The mass scheduled for Sunday is the eighth since the church was restored and reopened for worship in 2010 after a 95-year hiatus. Every year, hundreds of visitors flock to Akdamar Island in the eastern province of Van for the service held in the first week of September. Yet, the pandemic forced authorities to limit attendance and boost preventative measures. Visitors will have their temperatures measured before they board boats to the island and will be required to wear masks and adhere to social distancing.

The Armenian church, also known as the Cathedral of the Holy Cross, Aghtamar and Surp Haç, was built between 915 and 921 by architect Bishop Manuel under the sponsorship of Gagik I Artsruni of the Kingdom of Vaspurakan.
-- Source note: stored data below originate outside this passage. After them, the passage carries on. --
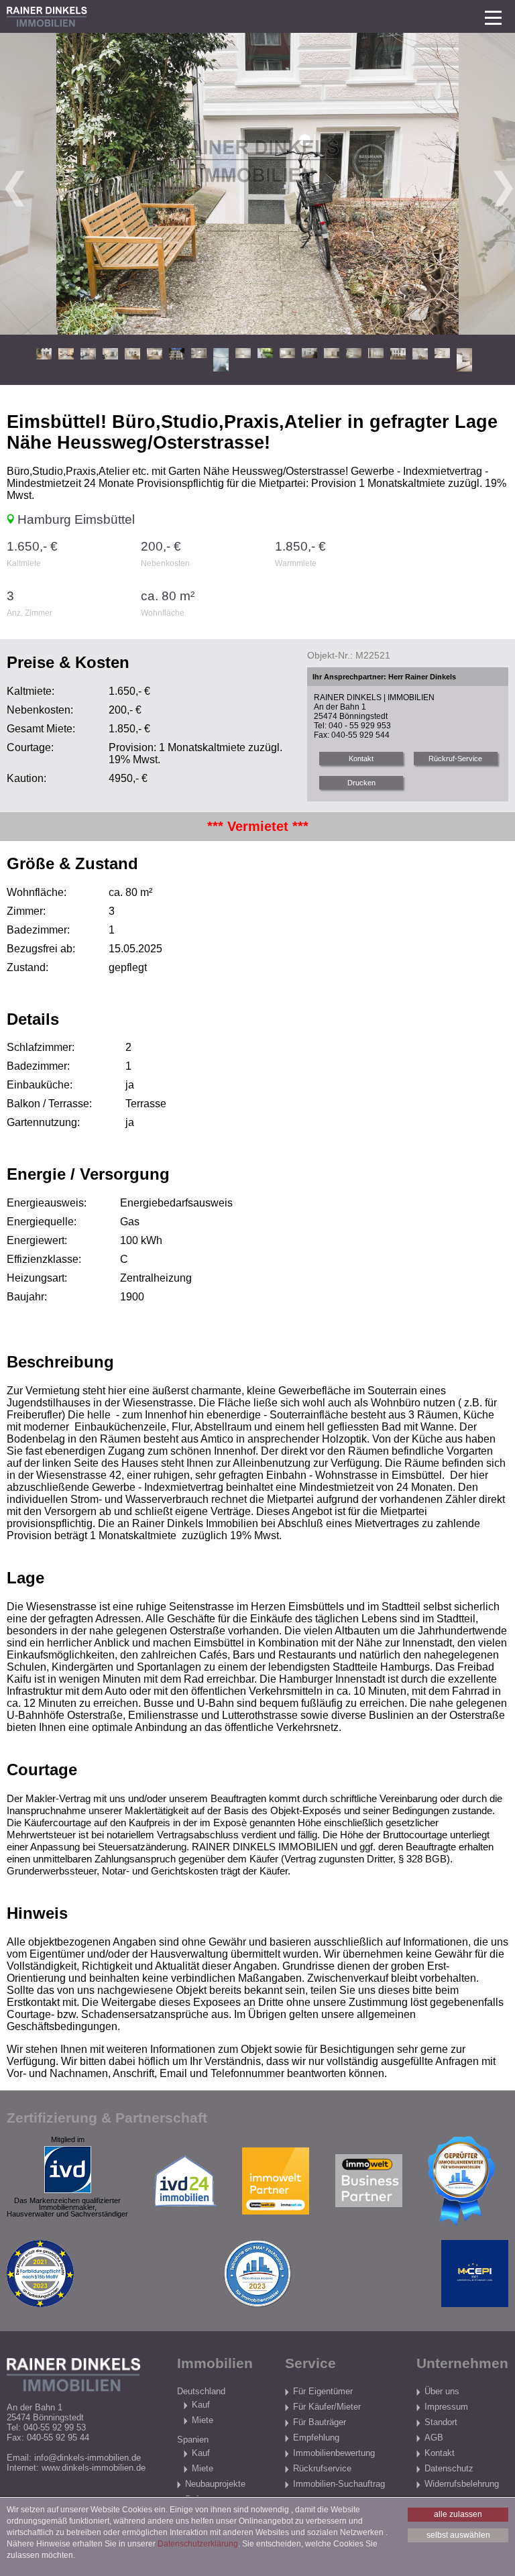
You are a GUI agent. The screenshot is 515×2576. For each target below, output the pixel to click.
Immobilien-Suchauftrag (339, 2484)
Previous (13, 184)
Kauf (201, 2405)
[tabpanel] (257, 184)
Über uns (441, 2391)
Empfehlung (316, 2437)
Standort (440, 2422)
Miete (202, 2420)
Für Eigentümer (323, 2391)
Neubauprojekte (215, 2484)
After the 1915 incidents during World War I when the Armenian community in the area was relocated, the church was abandoned. The building's restoration began in 2005 and opened as a museum two years later. The church is open to visitors as a museum while the Armenian Orthodox community is allowed to hold an annual religious service.
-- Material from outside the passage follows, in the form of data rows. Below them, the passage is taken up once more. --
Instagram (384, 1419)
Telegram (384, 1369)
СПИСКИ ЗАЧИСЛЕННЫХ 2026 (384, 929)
Van Governor Mehmet Emin Bilmez told Anadolu Agency (AA) said that the religious service has drawn a large number of visitors in the past years, but only 25 people from Istanbul, where the majority of Turkey’s Armenian population lives, will be able to attend the event inside the church. “It will be broadcast live for the faithful, and no one else will be allowed on the island. We took measures to ensure social distancing and hygiene,” Bilmez said on Thursday.